Hoewel deze casus op zichzelf beschouwd wat verder van het ‘echte’ omgevingsrecht af staat, wordt deze uitspraak toch opgenomen omdat de Afdeling een nieuwe lijn inzet waar het gaat om de toepassing van de bevoegdheid om bij bijzondere omstandigheden van beleidsregels af te wijken (art. 4:84 Awb). Deze afwijkingsbevoegdheid speelt immers in het omgevingsrecht wel degelijk een rol.

Over die afwijkingsbevoegdheid overwoog de Afdeling tot nu toe standaard dat het bij bijzondere omstandigheden als bedoeld in artikel 4:84 Awb gaat om omstandigheden waarmee bij de totstandkoming van een beleidsregel geen rekening is gehouden en die derhalve in die beleidsregel niet zijn verdisconteerd (zie bijvoorbeeld AbRvS 27 februari 2013, ECLI:NL:RVS:2013:BZ2530).

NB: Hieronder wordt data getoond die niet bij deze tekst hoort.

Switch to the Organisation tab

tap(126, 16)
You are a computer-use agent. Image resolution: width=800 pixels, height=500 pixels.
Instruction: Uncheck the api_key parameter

In de uitspraak van 26 oktober 2016 wijzigt de Afdeling deze lijn. De Afdeling overweegt dat zij thans – anders dan voorheen – van oordeel is dat omstandigheden die bij het opstellen van een beleidsregel zijn verdisconteerd, dan wel moeten worden geacht te zijn verdisconteerd, niet reeds daarom buiten beschouwing kunnen worden gelaten. In de praktijk blijkt dat ook al heeft het betrokken bestuursorgaan bij het opstellen van de beleidsregel deze omstandigheden bezien, het daarmee niet heeft kunnen voorzien of deze omstandigheden alleen of tezamen in een concreet geval niettemin tot onevenredige gevolgen leiden. Het bestuursorgaan dient derhalve alle omstandigheden van het geval te betrekken in zijn beoordeling en dient te bezien of deze op zichzelf dan wel tezamen met andere omstandigheden, moeten worden aangemerkt als bijzondere omstandigheden in de zin van artikel 4:84 van de Awb die maken dat het handelen overeenkomstig de beleidsregel gevolgen heeft die onevenredig zijn in verhouding tot de met de beleidsregels te dienen doelen.